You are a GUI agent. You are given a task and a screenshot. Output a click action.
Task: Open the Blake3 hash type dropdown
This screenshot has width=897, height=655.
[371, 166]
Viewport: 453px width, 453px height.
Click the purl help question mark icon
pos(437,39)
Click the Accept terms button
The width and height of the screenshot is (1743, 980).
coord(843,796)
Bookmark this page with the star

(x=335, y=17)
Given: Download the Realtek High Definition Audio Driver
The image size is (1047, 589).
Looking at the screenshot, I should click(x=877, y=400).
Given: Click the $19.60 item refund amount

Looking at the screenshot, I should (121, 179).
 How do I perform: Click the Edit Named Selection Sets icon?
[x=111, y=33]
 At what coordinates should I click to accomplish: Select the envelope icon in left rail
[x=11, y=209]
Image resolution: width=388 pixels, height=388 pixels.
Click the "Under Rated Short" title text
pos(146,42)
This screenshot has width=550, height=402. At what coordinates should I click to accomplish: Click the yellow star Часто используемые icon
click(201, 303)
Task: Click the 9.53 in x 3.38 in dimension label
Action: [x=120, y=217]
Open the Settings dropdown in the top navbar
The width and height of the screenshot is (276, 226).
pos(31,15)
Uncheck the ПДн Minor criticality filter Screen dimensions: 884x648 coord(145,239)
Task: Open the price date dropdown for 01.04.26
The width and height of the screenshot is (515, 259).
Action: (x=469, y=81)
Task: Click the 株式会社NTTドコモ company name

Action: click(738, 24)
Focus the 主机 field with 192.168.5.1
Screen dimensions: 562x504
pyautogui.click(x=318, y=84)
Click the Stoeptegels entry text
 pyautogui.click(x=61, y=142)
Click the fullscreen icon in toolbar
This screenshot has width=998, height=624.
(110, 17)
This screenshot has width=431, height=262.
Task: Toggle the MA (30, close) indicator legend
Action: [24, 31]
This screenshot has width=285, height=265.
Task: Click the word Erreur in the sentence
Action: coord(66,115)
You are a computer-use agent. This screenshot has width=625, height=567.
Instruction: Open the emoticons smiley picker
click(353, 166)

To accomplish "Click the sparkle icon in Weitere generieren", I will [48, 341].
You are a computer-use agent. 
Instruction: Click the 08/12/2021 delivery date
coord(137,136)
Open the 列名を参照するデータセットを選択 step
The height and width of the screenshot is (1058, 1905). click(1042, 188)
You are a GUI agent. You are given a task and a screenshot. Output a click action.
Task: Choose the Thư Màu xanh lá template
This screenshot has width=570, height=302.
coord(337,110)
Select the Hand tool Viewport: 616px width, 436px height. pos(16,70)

---

Update the data above by changing every "dropdown" to "menu" and leaving everything else the same.

You are a GUI agent. You are given a task and a screenshot. Output a click action.
Task: Open the Blake3 hash type menu
This screenshot has width=897, height=655.
[371, 166]
Viewport: 453px width, 453px height.
Click the purl help question mark icon
pos(437,39)
Click the Accept terms button
The width and height of the screenshot is (1743, 980).
coord(843,796)
Bookmark this page with the star

(x=335, y=17)
Given: Download the Realtek High Definition Audio Driver
The image size is (1047, 589).
Looking at the screenshot, I should click(x=877, y=400).
Given: Click the $19.60 item refund amount

Looking at the screenshot, I should (121, 179).
 How do I perform: Click the Edit Named Selection Sets icon?
[x=111, y=33]
 At what coordinates should I click to accomplish: Select the envelope icon in left rail
[x=11, y=209]
Image resolution: width=388 pixels, height=388 pixels.
Click the "Under Rated Short" title text
pos(146,42)
This screenshot has width=550, height=402. At what coordinates should I click to accomplish: Click the yellow star Часто используемые icon
click(201, 303)
Task: Click the 9.53 in x 3.38 in dimension label
Action: [x=120, y=217]
Open the Settings menu in the top navbar
The width and height of the screenshot is (276, 226).
pos(31,15)
Uncheck the ПДн Minor criticality filter Screen dimensions: 884x648 coord(145,239)
Task: Open the price date menu for 01.04.26
The width and height of the screenshot is (515, 259).
Action: (x=469, y=81)
Task: Click the 株式会社NTTドコモ company name

Action: click(738, 24)
Focus the 主机 field with 192.168.5.1
Screen dimensions: 562x504
pyautogui.click(x=318, y=84)
Click the Stoeptegels entry text
 pyautogui.click(x=61, y=142)
Click the fullscreen icon in toolbar
This screenshot has width=998, height=624.
(110, 17)
This screenshot has width=431, height=262.
Task: Toggle the MA (30, close) indicator legend
Action: [24, 31]
This screenshot has width=285, height=265.
Task: Click the word Erreur in the sentence
Action: coord(66,115)
You are a computer-use agent. This screenshot has width=625, height=567.
Instruction: Open the emoticons smiley picker
click(353, 166)

To accomplish "Click the sparkle icon in Weitere generieren", I will [48, 341].
You are a computer-use agent. 
Instruction: Click the 08/12/2021 delivery date
coord(137,136)
Open the 列名を参照するデータセットを選択 step
The height and width of the screenshot is (1058, 1905). click(1042, 188)
You are a GUI agent. You are given a task and a screenshot. Output a click action.
Task: Choose the Thư Màu xanh lá template
This screenshot has width=570, height=302.
coord(337,110)
Select the Hand tool Viewport: 616px width, 436px height. pos(16,70)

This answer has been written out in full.